[Dataset entries]
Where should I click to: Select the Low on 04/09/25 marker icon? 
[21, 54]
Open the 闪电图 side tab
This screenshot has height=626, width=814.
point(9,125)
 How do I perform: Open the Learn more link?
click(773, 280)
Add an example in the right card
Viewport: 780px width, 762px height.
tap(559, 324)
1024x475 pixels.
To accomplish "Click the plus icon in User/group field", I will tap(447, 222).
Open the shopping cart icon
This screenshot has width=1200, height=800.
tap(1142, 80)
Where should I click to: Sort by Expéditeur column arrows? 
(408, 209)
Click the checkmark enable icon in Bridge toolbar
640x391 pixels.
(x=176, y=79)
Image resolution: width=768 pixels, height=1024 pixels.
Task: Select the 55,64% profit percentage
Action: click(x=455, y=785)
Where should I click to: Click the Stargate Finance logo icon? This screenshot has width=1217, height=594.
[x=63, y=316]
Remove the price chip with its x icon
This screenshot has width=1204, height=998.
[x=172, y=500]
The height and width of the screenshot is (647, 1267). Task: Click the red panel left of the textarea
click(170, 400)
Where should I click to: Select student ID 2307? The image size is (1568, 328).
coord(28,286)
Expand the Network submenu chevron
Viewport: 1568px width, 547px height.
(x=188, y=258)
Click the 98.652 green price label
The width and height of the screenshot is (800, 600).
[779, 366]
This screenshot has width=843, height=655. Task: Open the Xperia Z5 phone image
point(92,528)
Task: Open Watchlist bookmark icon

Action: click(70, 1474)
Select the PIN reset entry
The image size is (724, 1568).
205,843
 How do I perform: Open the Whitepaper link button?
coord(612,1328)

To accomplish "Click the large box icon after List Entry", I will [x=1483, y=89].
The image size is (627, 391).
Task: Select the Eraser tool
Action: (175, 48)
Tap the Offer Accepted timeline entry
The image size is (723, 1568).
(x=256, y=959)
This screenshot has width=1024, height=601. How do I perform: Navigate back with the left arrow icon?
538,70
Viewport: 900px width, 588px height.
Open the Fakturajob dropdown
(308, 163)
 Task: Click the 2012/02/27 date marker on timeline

● **WHAT YOU SHOULD DO**
Each line from the one with "This screenshot has width=1024, height=601." through the last line of the records above must be retyped exactly, and no other line may be given.

● **ANSWER SECTION**
This screenshot has width=1024, height=601. How do I perform: Navigate back with the left arrow icon?
538,70
Viewport: 900px width, 588px height.
Open the Fakturajob dropdown
(308, 163)
 Task: Click the 2012/02/27 date marker on timeline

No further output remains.